▶ [Work to complete]
Given the records below, set each one down again exactly as it reads.

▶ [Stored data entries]
###
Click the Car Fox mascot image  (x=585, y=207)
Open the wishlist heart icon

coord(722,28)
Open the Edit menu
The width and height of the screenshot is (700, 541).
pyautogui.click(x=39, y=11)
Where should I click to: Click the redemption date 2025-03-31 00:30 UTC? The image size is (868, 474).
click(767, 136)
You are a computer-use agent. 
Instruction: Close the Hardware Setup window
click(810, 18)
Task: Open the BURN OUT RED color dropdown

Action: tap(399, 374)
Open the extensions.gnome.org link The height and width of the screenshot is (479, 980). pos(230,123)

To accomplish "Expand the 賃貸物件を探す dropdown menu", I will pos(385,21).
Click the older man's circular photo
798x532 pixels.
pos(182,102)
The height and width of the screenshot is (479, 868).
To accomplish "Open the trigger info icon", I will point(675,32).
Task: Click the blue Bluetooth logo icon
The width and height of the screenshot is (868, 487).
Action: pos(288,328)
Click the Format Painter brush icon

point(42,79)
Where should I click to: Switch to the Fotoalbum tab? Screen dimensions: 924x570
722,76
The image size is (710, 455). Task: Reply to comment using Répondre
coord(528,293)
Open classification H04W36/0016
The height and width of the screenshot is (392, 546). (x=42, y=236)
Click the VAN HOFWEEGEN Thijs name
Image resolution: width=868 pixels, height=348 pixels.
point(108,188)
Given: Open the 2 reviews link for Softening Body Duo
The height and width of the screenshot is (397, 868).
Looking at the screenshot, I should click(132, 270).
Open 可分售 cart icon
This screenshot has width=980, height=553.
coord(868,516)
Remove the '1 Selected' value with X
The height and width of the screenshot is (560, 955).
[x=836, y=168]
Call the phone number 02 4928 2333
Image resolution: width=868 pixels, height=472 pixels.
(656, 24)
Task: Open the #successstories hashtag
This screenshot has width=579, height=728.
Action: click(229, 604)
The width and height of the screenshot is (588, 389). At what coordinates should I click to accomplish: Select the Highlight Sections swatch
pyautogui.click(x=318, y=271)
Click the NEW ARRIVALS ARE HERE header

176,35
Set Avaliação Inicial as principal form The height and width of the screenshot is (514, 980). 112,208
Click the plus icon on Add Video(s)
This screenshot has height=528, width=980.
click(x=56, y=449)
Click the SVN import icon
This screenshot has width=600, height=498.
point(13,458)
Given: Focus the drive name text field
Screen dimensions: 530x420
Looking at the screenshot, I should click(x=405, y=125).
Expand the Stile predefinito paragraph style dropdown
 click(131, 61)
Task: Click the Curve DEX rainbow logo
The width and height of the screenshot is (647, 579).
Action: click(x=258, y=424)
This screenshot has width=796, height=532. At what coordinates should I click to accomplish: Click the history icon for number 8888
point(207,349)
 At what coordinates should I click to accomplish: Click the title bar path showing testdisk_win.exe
###
▶ [Result for this exercise]
Click the Car Fox mascot image  (x=585, y=207)
Open the wishlist heart icon

coord(722,28)
Open the Edit menu
The width and height of the screenshot is (700, 541).
pyautogui.click(x=39, y=11)
Where should I click to: Click the redemption date 2025-03-31 00:30 UTC? The image size is (868, 474).
click(767, 136)
You are a computer-use agent. 
Instruction: Close the Hardware Setup window
click(810, 18)
Task: Open the BURN OUT RED color dropdown

Action: tap(399, 374)
Open the extensions.gnome.org link The height and width of the screenshot is (479, 980). pos(230,123)

To accomplish "Expand the 賃貸物件を探す dropdown menu", I will pos(385,21).
Click the older man's circular photo
798x532 pixels.
pos(182,102)
The height and width of the screenshot is (479, 868).
To accomplish "Open the trigger info icon", I will point(675,32).
Task: Click the blue Bluetooth logo icon
The width and height of the screenshot is (868, 487).
Action: pos(288,328)
Click the Format Painter brush icon

point(42,79)
Where should I click to: Switch to the Fotoalbum tab? Screen dimensions: 924x570
722,76
The image size is (710, 455). Task: Reply to comment using Répondre
coord(528,293)
Open classification H04W36/0016
The height and width of the screenshot is (392, 546). (x=42, y=236)
Click the VAN HOFWEEGEN Thijs name
Image resolution: width=868 pixels, height=348 pixels.
point(108,188)
Given: Open the 2 reviews link for Softening Body Duo
The height and width of the screenshot is (397, 868).
Looking at the screenshot, I should click(132, 270).
Open 可分售 cart icon
This screenshot has width=980, height=553.
coord(868,516)
Remove the '1 Selected' value with X
The height and width of the screenshot is (560, 955).
[x=836, y=168]
Call the phone number 02 4928 2333
Image resolution: width=868 pixels, height=472 pixels.
(656, 24)
Task: Open the #successstories hashtag
This screenshot has width=579, height=728.
Action: click(229, 604)
The width and height of the screenshot is (588, 389). At what coordinates should I click to accomplish: Select the Highlight Sections swatch
pyautogui.click(x=318, y=271)
Click the NEW ARRIVALS ARE HERE header

176,35
Set Avaliação Inicial as principal form The height and width of the screenshot is (514, 980). 112,208
Click the plus icon on Add Video(s)
This screenshot has height=528, width=980.
click(x=56, y=449)
Click the SVN import icon
This screenshot has width=600, height=498.
point(13,458)
Given: Focus the drive name text field
Screen dimensions: 530x420
Looking at the screenshot, I should click(x=405, y=125).
Expand the Stile predefinito paragraph style dropdown
 click(131, 61)
Task: Click the Curve DEX rainbow logo
The width and height of the screenshot is (647, 579).
Action: click(x=258, y=424)
This screenshot has width=796, height=532. At what coordinates should I click to accomplish: Click the history icon for number 8888
point(207,349)
 At what coordinates should I click to accomplish: Click the title bar path showing testdisk_win.exe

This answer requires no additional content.